Ruutu and Marchant went down towards Jimmy Howard shothanded, 2-on-1. The puck came to Marchant, who tipped one in on Howard, but the Wings goalie made a great save to keep things scorless.
Despite letting in a goal which came from behind the net, Ducks Dan Ellis swallowed up a bunch of pucks in the middle stanza. He’s still a more mobile, active goalie than the Ducks have had for a while, so it’s hard to get used to the movement—both of body and of limbs—that sometimes marks his style. But it’s working, at least, better than in his debut game and the next one, where he let pucks get through his legs. There was just the one goal in the period, as mentioned, with the Wings on the power play, scored by Datsyuk.
Perry got a pass from Getzlaf earlier in the period that he grabbed on his backhand as he was going to his knees. Despite the awkward posture, he managed to get off a shot, and then a rebound. The latter went wide, but it was another masterpiece of netminding by Howard.
After the early disadvantage, the shots were even at tens by midway through the game. Late in the period, Detroit opened up a lead, 18-14. By the end of the second, it was all even at 18.
Anaheim tied the game early in the third when Jason Blake took a pass from Selanne deep in the slot and fired a one-timer past Howard to tie things up at 1-1.
The Ducks almost gave the single point away late when Andreas Lilja was unable to clear the puck out of his zone and then took a holding the stick penalty on the ensuing play. After that, Ducks’ GM Bob Murray went by my row in the press box, heading toward the bathroom. The words coming out of his mouth were not for the general audience.
The Ducks killed that one, then put too many men on the ice with 12.6 seconds to go and got nabbed again.
Four on three overtime, then, was a desperate struggle to keep the puck out of the net. Marchant played harder than any two men as he cleared puck after puck and won a key faceoff. In typical Marchant fashion, he gave the credit away.
“Penalty killing could have been the difference, probably was the difference,” Marchant said about the Ducks Penalty kill, which only allowed one goal on nine Red Wings’ power play opportunities.
Marchant’s key faceoff win in the third period kept the game tied.
“Even that one faceoff, I actually won it ahead, and Toni [Lydman] made a great play,” Marchant said. “He beat Holmstrom to the blueline and got the puck out. It’s a big play. It maybe doesn’t show up on stat sheets or highlights or stuff like that, but it’s a big play.”
The Ducks won, 2-1. But it wasn’t just any win. Getzlaf saw Ryan breaking across center behind the defense and fed him. He went in on net alone, with Ruslan Salei chasing. The former Duck hauled Ryan down, and a penalty shot was called just 2:50 into the OT session.
It was like the building would explode as Ryan skated toward the puck sitting on the center faceoff dot. He streaked down fast, took aim, and fired it past Howard to give the Ducks the 2-1 win.
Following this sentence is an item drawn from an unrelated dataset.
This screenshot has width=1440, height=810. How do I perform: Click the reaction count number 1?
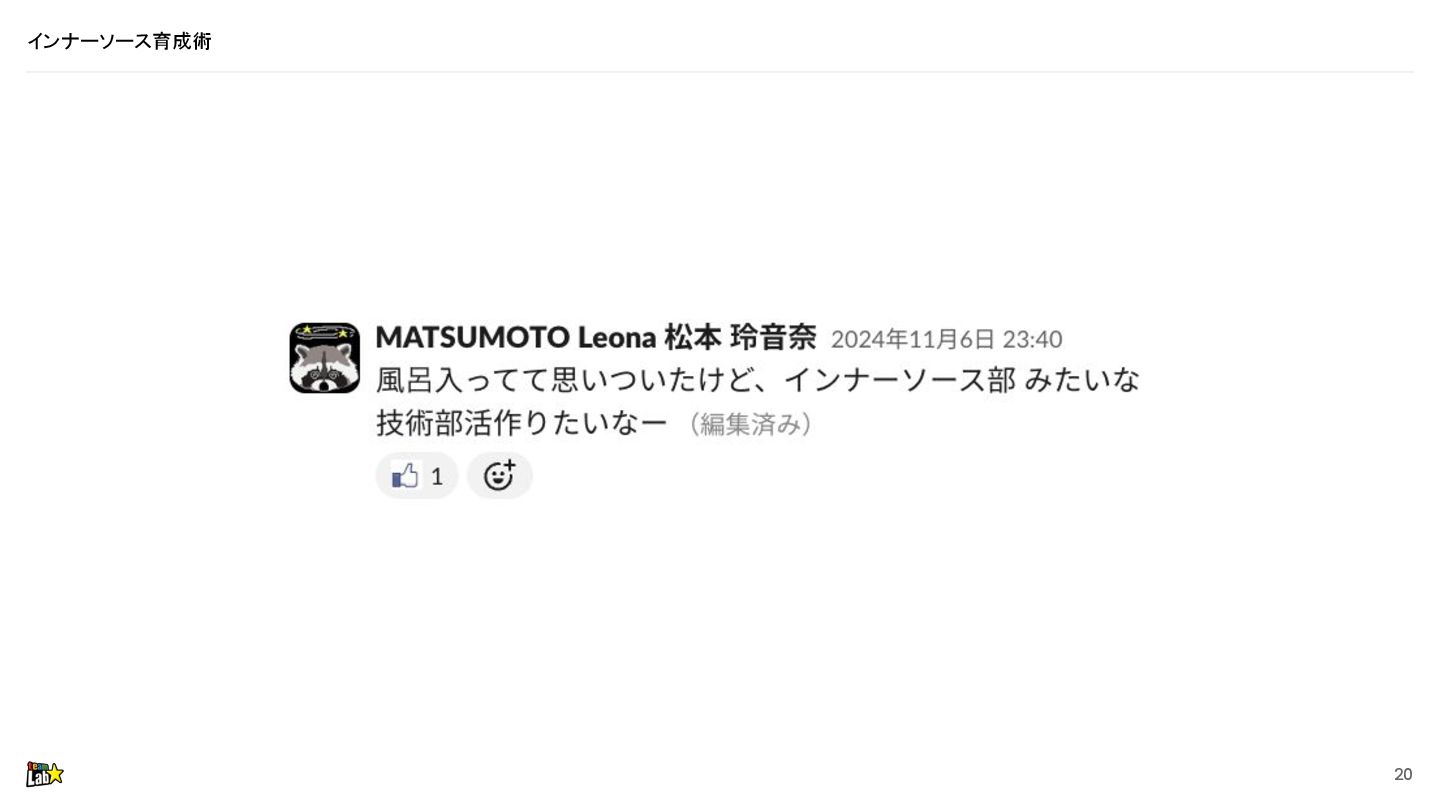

“That shot seemed to work for me in the past couple of shootouts,” Ryan said about the game-winner. “He’s a different kind of goalie. He challenges well, and he gets those legs back and the arms out to the side pretty well.
“There wasn’t really any other game plan. If that didn’t work out, he was making the save. I just tried to close my eyes and put it in the right place.”
“The points are precious, especially in the last quarter of the season,” Carlyle said about the victory.
“We’re in a state where we’re trying to feel good about ourselves. The hard work that we put in tonight, that was displayed by our players, hopefully gives then a feeling of confidence. We’ve had our fair share of working hard and doing everything but getting the points.”
Nobody went home unhappy. Maybe the Wings crowd didn’t get a win, but they saw a fantastic game, and the team squeaked a point. Or maybe, they were denied one, and further, a pattern was set in Anaheim’s mind–they can win.